Items stored from a collection

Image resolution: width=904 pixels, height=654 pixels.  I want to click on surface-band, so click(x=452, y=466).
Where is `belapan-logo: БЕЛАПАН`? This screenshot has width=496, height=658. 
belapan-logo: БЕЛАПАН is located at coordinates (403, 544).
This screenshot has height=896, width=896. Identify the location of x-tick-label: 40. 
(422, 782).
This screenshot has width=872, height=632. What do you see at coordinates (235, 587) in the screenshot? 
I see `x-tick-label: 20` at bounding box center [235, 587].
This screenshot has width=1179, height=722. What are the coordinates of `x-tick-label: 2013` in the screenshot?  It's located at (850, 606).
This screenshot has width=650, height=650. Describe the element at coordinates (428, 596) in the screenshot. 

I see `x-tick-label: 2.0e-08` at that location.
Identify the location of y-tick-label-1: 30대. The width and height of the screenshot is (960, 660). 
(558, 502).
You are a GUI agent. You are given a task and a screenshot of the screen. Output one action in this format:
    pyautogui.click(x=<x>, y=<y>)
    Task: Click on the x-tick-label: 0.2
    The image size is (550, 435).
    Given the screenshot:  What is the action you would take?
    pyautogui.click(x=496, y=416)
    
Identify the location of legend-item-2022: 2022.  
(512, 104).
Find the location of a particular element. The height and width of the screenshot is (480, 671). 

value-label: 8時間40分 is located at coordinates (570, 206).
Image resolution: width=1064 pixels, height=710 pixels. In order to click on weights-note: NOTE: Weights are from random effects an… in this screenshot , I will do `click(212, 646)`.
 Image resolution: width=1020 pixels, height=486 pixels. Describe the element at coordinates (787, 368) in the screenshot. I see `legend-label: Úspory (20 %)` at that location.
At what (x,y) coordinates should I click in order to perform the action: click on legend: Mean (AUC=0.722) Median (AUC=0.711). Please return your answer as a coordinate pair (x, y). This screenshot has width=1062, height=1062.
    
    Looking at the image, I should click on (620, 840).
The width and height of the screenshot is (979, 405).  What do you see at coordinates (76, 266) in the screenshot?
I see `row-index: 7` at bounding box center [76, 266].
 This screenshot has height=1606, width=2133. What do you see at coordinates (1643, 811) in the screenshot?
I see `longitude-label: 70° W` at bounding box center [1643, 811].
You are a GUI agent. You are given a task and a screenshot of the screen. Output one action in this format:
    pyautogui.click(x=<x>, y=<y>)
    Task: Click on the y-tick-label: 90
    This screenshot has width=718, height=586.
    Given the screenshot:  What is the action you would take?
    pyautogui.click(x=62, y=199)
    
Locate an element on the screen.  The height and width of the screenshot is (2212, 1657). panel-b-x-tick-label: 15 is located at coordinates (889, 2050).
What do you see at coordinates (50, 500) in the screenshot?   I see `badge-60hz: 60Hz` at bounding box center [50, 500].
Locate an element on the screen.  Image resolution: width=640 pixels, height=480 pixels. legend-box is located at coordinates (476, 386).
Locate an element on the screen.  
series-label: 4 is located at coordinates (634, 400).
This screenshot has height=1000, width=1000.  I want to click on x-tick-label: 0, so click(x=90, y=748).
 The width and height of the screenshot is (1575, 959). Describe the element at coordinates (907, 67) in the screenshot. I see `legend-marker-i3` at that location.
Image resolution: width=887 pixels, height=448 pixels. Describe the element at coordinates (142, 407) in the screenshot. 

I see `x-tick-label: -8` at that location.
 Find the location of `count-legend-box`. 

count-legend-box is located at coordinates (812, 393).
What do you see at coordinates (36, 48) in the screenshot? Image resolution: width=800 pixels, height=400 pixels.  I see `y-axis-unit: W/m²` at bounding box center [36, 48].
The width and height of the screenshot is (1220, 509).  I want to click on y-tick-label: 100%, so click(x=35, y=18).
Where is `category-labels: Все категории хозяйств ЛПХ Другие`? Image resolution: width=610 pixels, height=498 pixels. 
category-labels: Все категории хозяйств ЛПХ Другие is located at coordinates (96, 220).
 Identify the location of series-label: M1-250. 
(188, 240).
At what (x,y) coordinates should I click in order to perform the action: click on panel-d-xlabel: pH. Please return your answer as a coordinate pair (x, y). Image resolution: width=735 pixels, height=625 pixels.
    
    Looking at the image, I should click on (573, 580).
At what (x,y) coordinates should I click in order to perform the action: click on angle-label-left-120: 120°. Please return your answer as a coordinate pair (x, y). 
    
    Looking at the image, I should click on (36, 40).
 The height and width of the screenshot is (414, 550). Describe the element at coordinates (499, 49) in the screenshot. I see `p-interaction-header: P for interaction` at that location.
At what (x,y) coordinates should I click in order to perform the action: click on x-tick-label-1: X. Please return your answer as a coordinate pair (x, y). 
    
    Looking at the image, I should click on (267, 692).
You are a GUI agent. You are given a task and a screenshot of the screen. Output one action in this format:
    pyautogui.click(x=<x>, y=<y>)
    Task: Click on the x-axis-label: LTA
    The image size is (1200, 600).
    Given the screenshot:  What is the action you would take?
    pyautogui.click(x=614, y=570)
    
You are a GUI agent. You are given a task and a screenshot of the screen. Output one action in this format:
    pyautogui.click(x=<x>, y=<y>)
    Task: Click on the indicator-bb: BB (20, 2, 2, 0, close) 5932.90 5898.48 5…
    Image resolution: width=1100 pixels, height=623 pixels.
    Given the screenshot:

> [EXERCISE INSTRUCTIONS]
Copy all of the records above verbatim, keeping every line and its wording unchanged.

> [RESPONSE]
Image resolution: width=904 pixels, height=654 pixels.  I want to click on surface-band, so click(x=452, y=466).
Where is `belapan-logo: БЕЛАПАН`? This screenshot has width=496, height=658. 
belapan-logo: БЕЛАПАН is located at coordinates (403, 544).
This screenshot has height=896, width=896. Identify the location of x-tick-label: 40. 
(422, 782).
This screenshot has width=872, height=632. What do you see at coordinates (235, 587) in the screenshot? 
I see `x-tick-label: 20` at bounding box center [235, 587].
This screenshot has width=1179, height=722. What are the coordinates of `x-tick-label: 2013` in the screenshot?  It's located at (850, 606).
This screenshot has width=650, height=650. Describe the element at coordinates (428, 596) in the screenshot. 

I see `x-tick-label: 2.0e-08` at that location.
Identify the location of y-tick-label-1: 30대. The width and height of the screenshot is (960, 660). 
(558, 502).
You are a GUI agent. You are given a task and a screenshot of the screen. Output one action in this format:
    pyautogui.click(x=<x>, y=<y>)
    Task: Click on the x-tick-label: 0.2
    The image size is (550, 435).
    Given the screenshot:  What is the action you would take?
    pyautogui.click(x=496, y=416)
    
Identify the location of legend-item-2022: 2022.  
(512, 104).
Find the location of a particular element. The height and width of the screenshot is (480, 671). 

value-label: 8時間40分 is located at coordinates (570, 206).
Image resolution: width=1064 pixels, height=710 pixels. In order to click on weights-note: NOTE: Weights are from random effects an… in this screenshot , I will do `click(212, 646)`.
 Image resolution: width=1020 pixels, height=486 pixels. Describe the element at coordinates (787, 368) in the screenshot. I see `legend-label: Úspory (20 %)` at that location.
At what (x,y) coordinates should I click in order to perform the action: click on legend: Mean (AUC=0.722) Median (AUC=0.711). Please return your answer as a coordinate pair (x, y). This screenshot has width=1062, height=1062.
    
    Looking at the image, I should click on (620, 840).
The width and height of the screenshot is (979, 405).  What do you see at coordinates (76, 266) in the screenshot?
I see `row-index: 7` at bounding box center [76, 266].
 This screenshot has height=1606, width=2133. What do you see at coordinates (1643, 811) in the screenshot?
I see `longitude-label: 70° W` at bounding box center [1643, 811].
You are a GUI agent. You are given a task and a screenshot of the screen. Output one action in this format:
    pyautogui.click(x=<x>, y=<y>)
    Task: Click on the y-tick-label: 90
    This screenshot has width=718, height=586.
    Given the screenshot:  What is the action you would take?
    pyautogui.click(x=62, y=199)
    
Locate an element on the screen.  The height and width of the screenshot is (2212, 1657). panel-b-x-tick-label: 15 is located at coordinates (889, 2050).
What do you see at coordinates (50, 500) in the screenshot?   I see `badge-60hz: 60Hz` at bounding box center [50, 500].
Locate an element on the screen.  Image resolution: width=640 pixels, height=480 pixels. legend-box is located at coordinates (476, 386).
Locate an element on the screen.  
series-label: 4 is located at coordinates (634, 400).
This screenshot has height=1000, width=1000.  I want to click on x-tick-label: 0, so click(x=90, y=748).
 The width and height of the screenshot is (1575, 959). Describe the element at coordinates (907, 67) in the screenshot. I see `legend-marker-i3` at that location.
Image resolution: width=887 pixels, height=448 pixels. Describe the element at coordinates (142, 407) in the screenshot. 

I see `x-tick-label: -8` at that location.
 Find the location of `count-legend-box`. 

count-legend-box is located at coordinates (812, 393).
What do you see at coordinates (36, 48) in the screenshot? Image resolution: width=800 pixels, height=400 pixels.  I see `y-axis-unit: W/m²` at bounding box center [36, 48].
The width and height of the screenshot is (1220, 509).  I want to click on y-tick-label: 100%, so click(x=35, y=18).
Where is `category-labels: Все категории хозяйств ЛПХ Другие`? Image resolution: width=610 pixels, height=498 pixels. 
category-labels: Все категории хозяйств ЛПХ Другие is located at coordinates (96, 220).
 Identify the location of series-label: M1-250. 
(188, 240).
At what (x,y) coordinates should I click in order to perform the action: click on panel-d-xlabel: pH. Please return your answer as a coordinate pair (x, y). Image resolution: width=735 pixels, height=625 pixels.
    
    Looking at the image, I should click on (573, 580).
At what (x,y) coordinates should I click in order to perform the action: click on angle-label-left-120: 120°. Please return your answer as a coordinate pair (x, y). 
    
    Looking at the image, I should click on (36, 40).
 The height and width of the screenshot is (414, 550). Describe the element at coordinates (499, 49) in the screenshot. I see `p-interaction-header: P for interaction` at that location.
At what (x,y) coordinates should I click in order to perform the action: click on x-tick-label-1: X. Please return your answer as a coordinate pair (x, y). 
    
    Looking at the image, I should click on (267, 692).
You are a GUI agent. You are given a task and a screenshot of the screen. Output one action in this format:
    pyautogui.click(x=<x>, y=<y>)
    Task: Click on the x-axis-label: LTA
    The image size is (1200, 600).
    Given the screenshot:  What is the action you would take?
    pyautogui.click(x=614, y=570)
    
You are a GUI agent. You are given a task and a screenshot of the screen. Output one action in this format:
    pyautogui.click(x=<x>, y=<y>)
    Task: Click on the indicator-bb: BB (20, 2, 2, 0, close) 5932.90 5898.48 5…
    Image resolution: width=1100 pixels, height=623 pixels.
    Given the screenshot:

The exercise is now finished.